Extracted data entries
Content starts

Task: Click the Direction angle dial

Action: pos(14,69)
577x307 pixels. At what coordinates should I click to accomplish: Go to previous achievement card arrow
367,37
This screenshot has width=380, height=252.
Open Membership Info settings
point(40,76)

Content ends
Content starts

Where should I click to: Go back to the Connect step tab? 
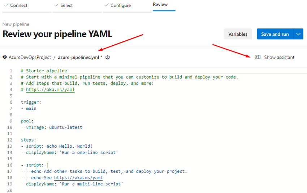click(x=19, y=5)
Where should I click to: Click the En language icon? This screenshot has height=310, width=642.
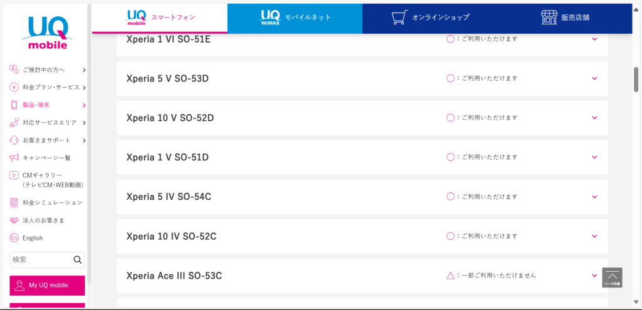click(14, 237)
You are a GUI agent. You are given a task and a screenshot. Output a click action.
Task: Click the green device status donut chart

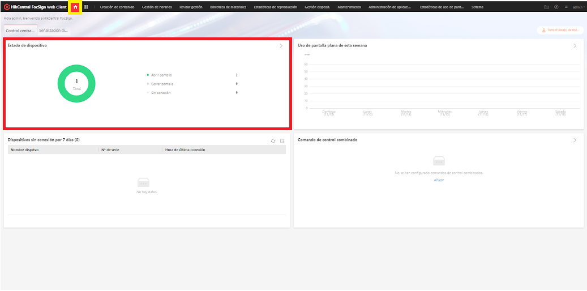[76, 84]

Content ends

Output the lines above exactly, but only those between the line holding "Task: Click the Direction angle dial" and the line holding "This screenshot has width=380, height=252.", inclusive.

**TASK RESULT:**
Task: Click the Direction angle dial

Action: pos(14,69)
577x307 pixels. At what coordinates should I click to accomplish: Go to previous achievement card arrow
367,37
This screenshot has width=380, height=252.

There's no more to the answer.